Not reassuring

Back in December, John Key said that the GCSB is not engaged in the "wholesale collection" of metadata. Someone clearly didn't believe him, and so used FYI, the public OIA request site, to get the GCSB to confirm this. The response [PDF] appeared on FYI, and it is not reassuring.

Firstly, the GCSB denies "wholesale collection". But they do admit to some collection of metadata before September 2013, when it was illegal. Naturally they refuse to give details of exactly who and what, citing national security - a convenient cover when you're committing a crime.

Secondly, the GCSB admit to collecting metadata "as requested by customers" before September 2013 as part of its "cybersecurity" function. And this is where it gets interesting, because they refuse to either confirm or deny whether that information (or the information they illegally collected while gathering intelligence) was shared with their foreign partners. To point out the obvious: if they weren't doing it, they would simply deny it, and our minds would be at rest. The fact that they refuse to do so makes it clear that they are sharing this information. In English, this means that if you ask the GCSB (or their subgroup, the National Cyber Security Centre, to help you with hackers, they will give all your customer information to the NSA. So don't do that, okay?
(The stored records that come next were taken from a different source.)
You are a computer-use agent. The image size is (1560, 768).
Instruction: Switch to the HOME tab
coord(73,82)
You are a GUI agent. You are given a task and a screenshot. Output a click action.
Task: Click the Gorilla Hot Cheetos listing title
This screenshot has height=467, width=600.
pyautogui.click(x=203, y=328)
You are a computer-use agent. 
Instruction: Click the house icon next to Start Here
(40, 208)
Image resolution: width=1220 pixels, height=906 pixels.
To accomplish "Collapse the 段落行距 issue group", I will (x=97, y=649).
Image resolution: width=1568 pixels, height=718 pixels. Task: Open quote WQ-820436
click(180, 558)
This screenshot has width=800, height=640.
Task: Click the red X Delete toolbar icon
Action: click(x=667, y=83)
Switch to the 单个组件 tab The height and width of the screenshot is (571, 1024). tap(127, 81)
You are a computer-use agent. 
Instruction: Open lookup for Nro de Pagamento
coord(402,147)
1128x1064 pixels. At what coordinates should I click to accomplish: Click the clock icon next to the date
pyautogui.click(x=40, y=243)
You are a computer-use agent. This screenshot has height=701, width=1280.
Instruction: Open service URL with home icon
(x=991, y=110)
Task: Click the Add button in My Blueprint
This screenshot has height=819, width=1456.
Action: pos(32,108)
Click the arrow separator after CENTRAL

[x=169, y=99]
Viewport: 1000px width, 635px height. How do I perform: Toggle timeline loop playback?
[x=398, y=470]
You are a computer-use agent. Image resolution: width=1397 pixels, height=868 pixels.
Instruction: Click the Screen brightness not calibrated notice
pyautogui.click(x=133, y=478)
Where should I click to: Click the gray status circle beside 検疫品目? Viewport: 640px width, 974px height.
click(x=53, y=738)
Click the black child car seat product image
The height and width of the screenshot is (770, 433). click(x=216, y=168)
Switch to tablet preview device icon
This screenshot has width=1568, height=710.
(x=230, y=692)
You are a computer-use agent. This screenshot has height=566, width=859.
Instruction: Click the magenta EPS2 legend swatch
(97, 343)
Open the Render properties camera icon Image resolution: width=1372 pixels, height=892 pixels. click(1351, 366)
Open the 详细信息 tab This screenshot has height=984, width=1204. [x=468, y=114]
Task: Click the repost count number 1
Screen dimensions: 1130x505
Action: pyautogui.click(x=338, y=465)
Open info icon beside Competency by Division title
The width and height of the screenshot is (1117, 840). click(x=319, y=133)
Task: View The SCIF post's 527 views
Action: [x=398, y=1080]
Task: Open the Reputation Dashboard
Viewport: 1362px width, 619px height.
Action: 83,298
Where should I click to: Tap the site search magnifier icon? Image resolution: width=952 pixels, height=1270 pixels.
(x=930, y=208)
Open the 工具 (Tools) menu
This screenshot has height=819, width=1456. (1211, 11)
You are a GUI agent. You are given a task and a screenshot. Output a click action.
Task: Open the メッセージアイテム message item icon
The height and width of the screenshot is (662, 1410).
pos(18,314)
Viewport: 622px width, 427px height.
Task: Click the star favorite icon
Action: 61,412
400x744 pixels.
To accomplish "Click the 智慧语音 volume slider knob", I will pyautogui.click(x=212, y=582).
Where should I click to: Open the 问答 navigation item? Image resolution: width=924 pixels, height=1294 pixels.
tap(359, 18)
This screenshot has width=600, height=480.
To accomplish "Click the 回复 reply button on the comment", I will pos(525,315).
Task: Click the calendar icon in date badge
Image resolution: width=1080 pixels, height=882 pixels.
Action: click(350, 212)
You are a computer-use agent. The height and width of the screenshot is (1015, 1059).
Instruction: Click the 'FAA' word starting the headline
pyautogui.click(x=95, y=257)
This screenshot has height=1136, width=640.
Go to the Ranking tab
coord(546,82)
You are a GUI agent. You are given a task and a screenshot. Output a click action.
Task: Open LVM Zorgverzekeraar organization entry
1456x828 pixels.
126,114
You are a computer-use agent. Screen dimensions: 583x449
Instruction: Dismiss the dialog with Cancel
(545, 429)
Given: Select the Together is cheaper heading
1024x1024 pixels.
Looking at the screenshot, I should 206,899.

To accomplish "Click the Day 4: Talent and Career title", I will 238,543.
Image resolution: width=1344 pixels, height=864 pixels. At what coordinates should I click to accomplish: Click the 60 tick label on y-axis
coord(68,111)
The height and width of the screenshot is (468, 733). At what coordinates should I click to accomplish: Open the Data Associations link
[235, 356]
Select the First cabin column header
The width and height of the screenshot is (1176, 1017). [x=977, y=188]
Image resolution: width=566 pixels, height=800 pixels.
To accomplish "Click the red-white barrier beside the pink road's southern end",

Thirdly, there has been an explosion of surveillance since the passage of John Key's GCSB Amendment Act. According to their 2012/13 annual report, there were a total of 7 interception warrants and 14 computer access authorisations in force over the 2012/13 year. According to the OIA response above, there are now 33. So the GCSB's new powers have resulted in an immediate 50% jump in intrusive surveillance. Who are the targets? As usual, it's all secret. But there's been no public threat to justify such a massive increase in spying, and its hard to escape the conclusion that they're using their new powers just because they can.